#### [WHAT YOU SHOULD DO]
Reproduce each line from the first in the data through the line that contains "Parent Teacher Association (PTA) (374, 2099)" exactly; give nothing else.

#### [Stored data]
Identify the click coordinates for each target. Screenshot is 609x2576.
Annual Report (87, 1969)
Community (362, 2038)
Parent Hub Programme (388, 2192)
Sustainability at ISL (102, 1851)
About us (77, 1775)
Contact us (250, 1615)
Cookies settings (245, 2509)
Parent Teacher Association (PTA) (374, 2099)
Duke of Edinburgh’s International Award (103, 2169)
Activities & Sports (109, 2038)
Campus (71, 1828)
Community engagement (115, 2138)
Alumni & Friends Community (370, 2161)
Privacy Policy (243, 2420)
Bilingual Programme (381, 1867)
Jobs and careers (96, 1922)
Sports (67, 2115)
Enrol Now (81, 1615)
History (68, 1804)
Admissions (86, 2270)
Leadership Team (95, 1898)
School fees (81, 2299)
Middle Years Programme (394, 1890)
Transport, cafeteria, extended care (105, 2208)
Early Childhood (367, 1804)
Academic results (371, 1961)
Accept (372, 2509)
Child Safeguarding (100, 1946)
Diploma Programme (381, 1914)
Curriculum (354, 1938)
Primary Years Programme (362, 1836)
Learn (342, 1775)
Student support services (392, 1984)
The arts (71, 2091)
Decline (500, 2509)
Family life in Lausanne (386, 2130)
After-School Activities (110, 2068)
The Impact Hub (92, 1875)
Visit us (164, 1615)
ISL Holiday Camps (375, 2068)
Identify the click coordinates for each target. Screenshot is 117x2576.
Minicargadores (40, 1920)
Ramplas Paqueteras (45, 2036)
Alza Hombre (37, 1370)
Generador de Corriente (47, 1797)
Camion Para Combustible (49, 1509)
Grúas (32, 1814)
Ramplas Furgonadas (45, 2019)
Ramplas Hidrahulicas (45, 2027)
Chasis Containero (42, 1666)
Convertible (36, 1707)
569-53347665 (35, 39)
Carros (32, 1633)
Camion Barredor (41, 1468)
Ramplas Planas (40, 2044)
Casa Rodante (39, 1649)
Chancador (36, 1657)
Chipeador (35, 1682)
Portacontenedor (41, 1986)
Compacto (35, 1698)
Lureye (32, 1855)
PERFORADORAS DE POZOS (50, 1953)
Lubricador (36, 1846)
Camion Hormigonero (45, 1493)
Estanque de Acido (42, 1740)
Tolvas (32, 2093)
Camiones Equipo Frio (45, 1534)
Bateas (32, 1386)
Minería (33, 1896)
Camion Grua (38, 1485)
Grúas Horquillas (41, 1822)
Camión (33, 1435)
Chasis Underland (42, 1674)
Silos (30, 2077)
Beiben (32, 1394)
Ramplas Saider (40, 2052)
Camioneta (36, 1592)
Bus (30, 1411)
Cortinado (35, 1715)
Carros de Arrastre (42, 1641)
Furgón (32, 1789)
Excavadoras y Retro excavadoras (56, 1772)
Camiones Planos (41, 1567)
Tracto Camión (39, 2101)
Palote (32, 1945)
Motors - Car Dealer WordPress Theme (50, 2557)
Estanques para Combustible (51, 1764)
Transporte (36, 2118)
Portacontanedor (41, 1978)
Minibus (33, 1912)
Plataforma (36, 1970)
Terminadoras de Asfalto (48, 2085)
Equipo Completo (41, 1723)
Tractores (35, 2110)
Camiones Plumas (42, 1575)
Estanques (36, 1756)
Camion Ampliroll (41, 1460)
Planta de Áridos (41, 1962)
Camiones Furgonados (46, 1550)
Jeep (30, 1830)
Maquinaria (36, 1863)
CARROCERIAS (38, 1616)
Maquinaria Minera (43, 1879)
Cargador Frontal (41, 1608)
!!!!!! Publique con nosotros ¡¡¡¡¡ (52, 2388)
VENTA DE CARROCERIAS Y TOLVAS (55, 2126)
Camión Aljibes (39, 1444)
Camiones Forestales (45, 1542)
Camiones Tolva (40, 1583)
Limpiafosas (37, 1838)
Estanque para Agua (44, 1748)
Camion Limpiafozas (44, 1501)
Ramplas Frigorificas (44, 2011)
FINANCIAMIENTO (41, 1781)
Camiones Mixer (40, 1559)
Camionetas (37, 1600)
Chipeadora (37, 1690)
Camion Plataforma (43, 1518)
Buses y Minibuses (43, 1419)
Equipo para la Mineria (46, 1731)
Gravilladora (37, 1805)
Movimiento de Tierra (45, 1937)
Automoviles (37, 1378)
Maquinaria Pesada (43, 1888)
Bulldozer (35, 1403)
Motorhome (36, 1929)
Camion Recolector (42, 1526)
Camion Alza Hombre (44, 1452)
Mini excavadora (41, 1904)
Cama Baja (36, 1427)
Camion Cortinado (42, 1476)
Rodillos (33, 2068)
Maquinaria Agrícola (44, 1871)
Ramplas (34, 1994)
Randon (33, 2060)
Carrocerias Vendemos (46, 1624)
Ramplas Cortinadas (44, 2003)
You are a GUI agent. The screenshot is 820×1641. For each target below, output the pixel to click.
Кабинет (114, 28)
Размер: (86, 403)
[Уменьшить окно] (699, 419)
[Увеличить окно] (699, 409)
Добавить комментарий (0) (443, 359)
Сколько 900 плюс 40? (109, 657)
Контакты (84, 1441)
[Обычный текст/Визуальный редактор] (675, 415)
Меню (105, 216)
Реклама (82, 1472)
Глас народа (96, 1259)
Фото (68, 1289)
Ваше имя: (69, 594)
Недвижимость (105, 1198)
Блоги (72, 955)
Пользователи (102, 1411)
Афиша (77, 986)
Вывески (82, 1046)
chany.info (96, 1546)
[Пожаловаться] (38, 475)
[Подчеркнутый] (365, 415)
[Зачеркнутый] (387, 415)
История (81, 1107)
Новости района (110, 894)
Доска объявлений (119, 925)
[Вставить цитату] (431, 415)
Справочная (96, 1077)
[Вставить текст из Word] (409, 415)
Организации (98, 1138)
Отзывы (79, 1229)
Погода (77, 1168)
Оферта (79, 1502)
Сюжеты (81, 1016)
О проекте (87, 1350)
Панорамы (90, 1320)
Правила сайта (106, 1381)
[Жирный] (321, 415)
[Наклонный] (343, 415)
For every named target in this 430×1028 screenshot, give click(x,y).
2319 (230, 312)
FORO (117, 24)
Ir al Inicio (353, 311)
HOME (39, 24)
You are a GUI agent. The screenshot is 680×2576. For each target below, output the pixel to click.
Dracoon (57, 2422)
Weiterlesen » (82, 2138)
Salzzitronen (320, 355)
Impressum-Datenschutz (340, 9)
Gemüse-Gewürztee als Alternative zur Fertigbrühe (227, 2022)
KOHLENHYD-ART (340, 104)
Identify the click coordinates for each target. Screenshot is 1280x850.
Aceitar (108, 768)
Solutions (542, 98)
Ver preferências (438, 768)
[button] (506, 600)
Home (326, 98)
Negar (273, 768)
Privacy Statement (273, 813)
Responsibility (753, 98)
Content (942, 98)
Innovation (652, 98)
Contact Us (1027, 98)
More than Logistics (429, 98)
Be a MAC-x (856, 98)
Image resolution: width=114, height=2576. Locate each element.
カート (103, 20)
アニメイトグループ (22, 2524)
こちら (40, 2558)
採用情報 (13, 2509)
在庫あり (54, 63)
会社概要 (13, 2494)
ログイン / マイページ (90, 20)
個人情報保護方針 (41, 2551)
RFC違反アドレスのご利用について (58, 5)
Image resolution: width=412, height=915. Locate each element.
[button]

#### [TASK OUTPUT]
Identify the click coordinates for each target. Screenshot is 609x2576.
Annual Report (87, 1969)
Community (362, 2038)
Parent Hub Programme (388, 2192)
Sustainability at ISL (102, 1851)
About us (77, 1775)
Contact us (250, 1615)
Cookies settings (245, 2509)
Parent Teacher Association (PTA) (374, 2099)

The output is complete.